- Required action
Below are entries with pictures among them; reproduce exactly, and only, the lines from the one containing "Where should I click to: Click" down to the one containing "The width and height of the screenshot is (196, 127).", without the pictures.

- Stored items

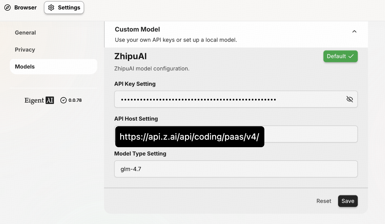Image resolution: width=385 pixels, height=224 pixels.
Task: Reveal the API key with eye icon
Action: point(350,99)
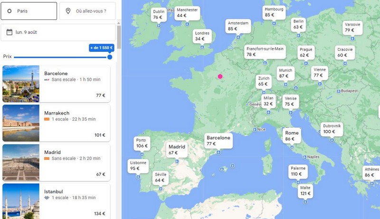Select the Amsterdam 85 € map price tag
Screen dimensions: 380x219
pyautogui.click(x=238, y=26)
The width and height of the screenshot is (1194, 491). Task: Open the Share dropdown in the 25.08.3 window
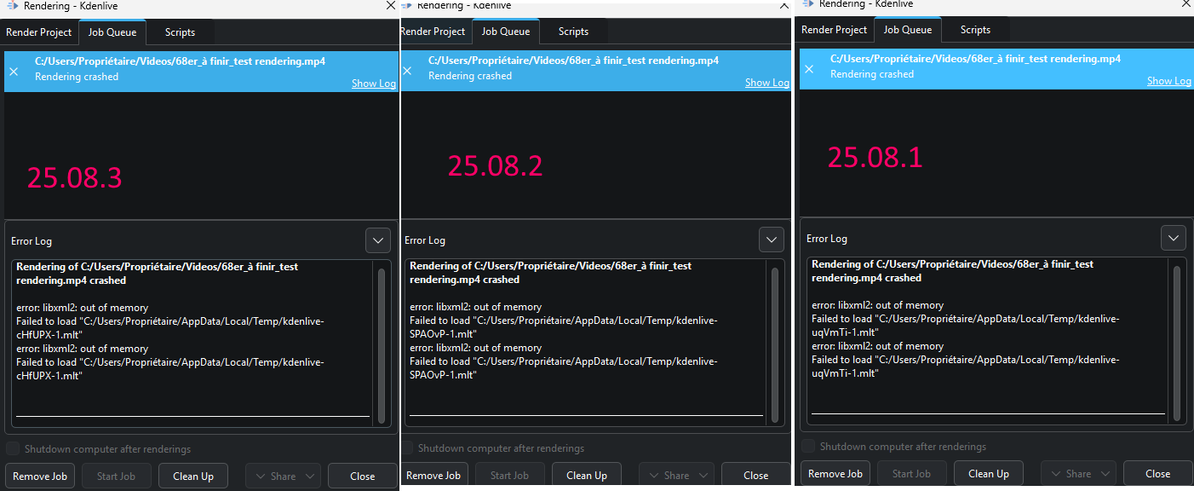pyautogui.click(x=283, y=477)

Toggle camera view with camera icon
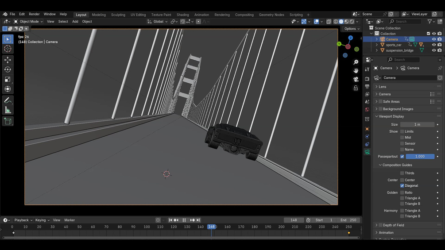pyautogui.click(x=356, y=79)
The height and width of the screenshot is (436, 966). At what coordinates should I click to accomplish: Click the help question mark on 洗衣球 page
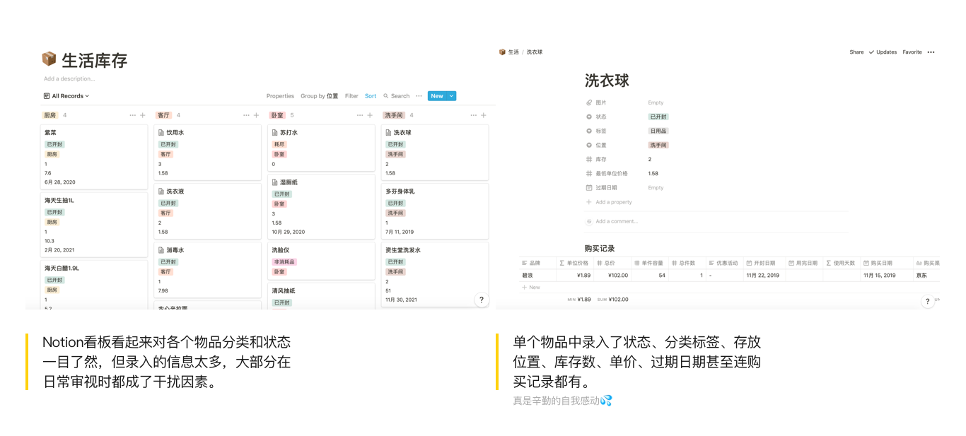(928, 301)
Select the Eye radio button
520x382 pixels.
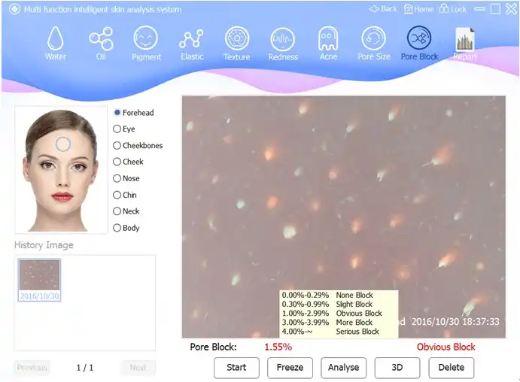click(x=124, y=129)
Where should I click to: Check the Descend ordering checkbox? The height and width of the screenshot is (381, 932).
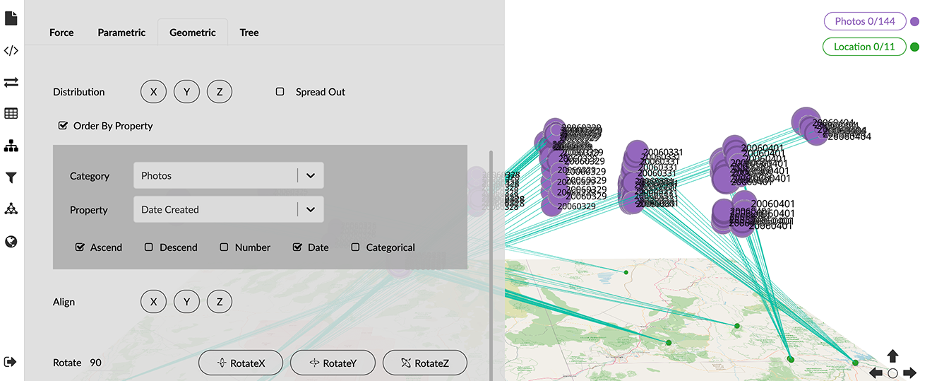[149, 247]
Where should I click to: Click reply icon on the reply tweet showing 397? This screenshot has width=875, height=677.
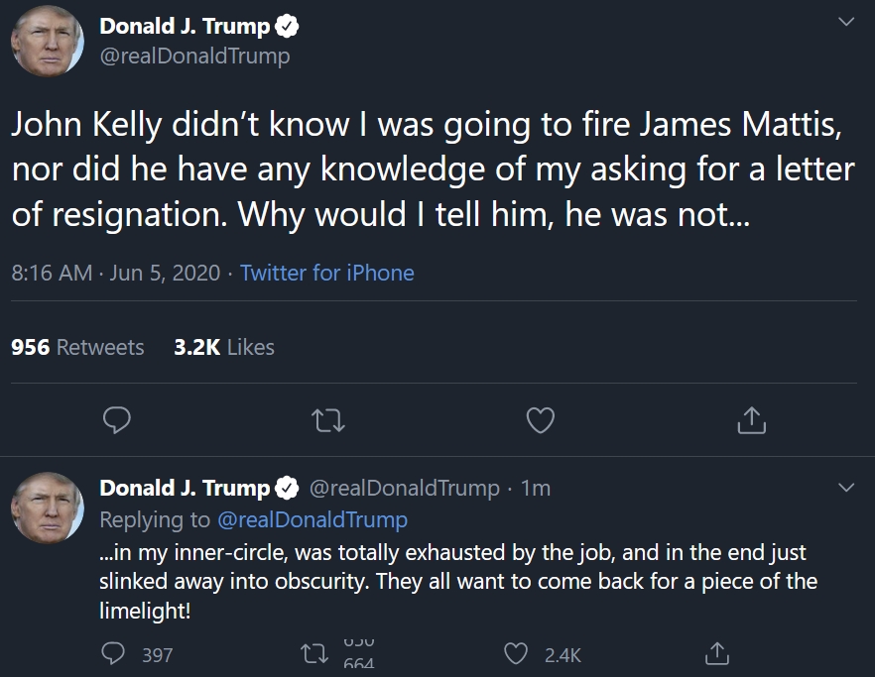[x=115, y=654]

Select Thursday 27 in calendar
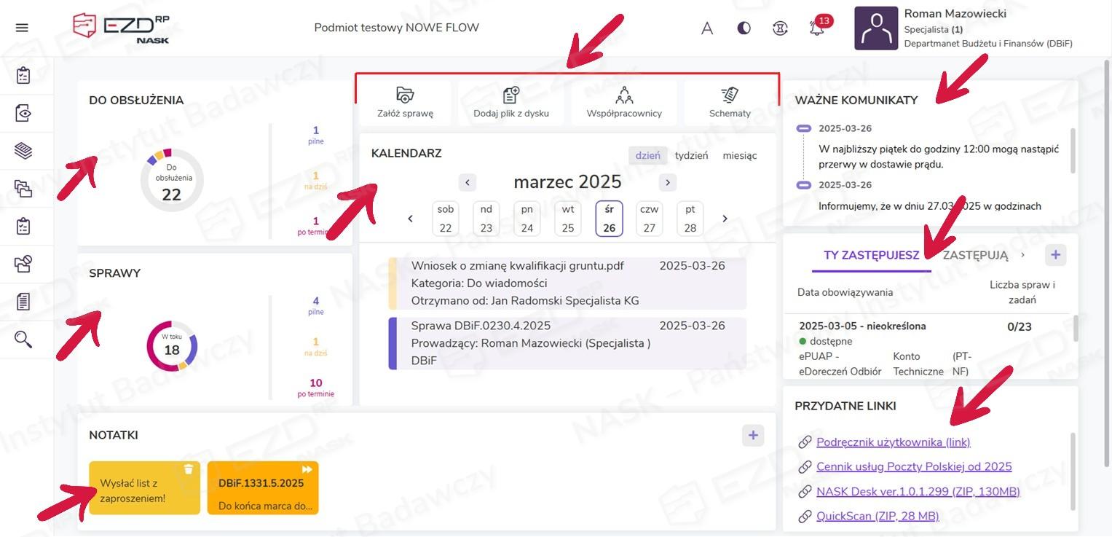pyautogui.click(x=649, y=219)
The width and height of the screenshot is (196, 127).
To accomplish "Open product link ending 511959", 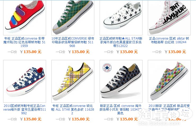I will (x=24, y=42).
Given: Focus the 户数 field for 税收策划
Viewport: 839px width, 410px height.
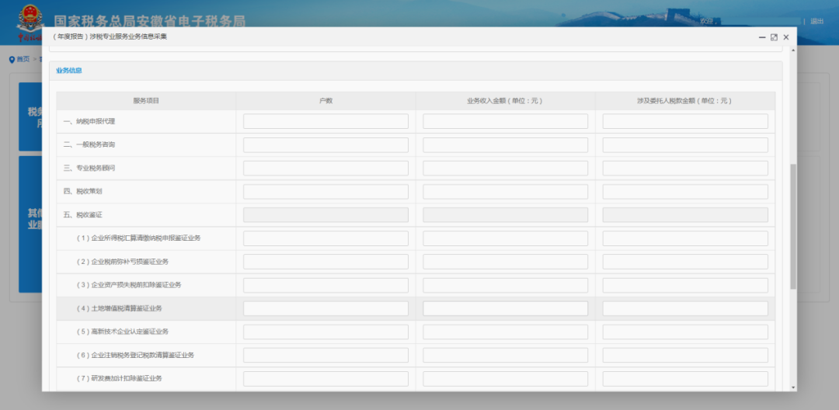Looking at the screenshot, I should coord(326,192).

- The completed task
Where should I click to: Click reply icon on the reply tweet showing 397? This screenshot has width=875, height=677.
[x=115, y=654]

Select Thursday 27 in calendar
pyautogui.click(x=649, y=219)
The width and height of the screenshot is (196, 127).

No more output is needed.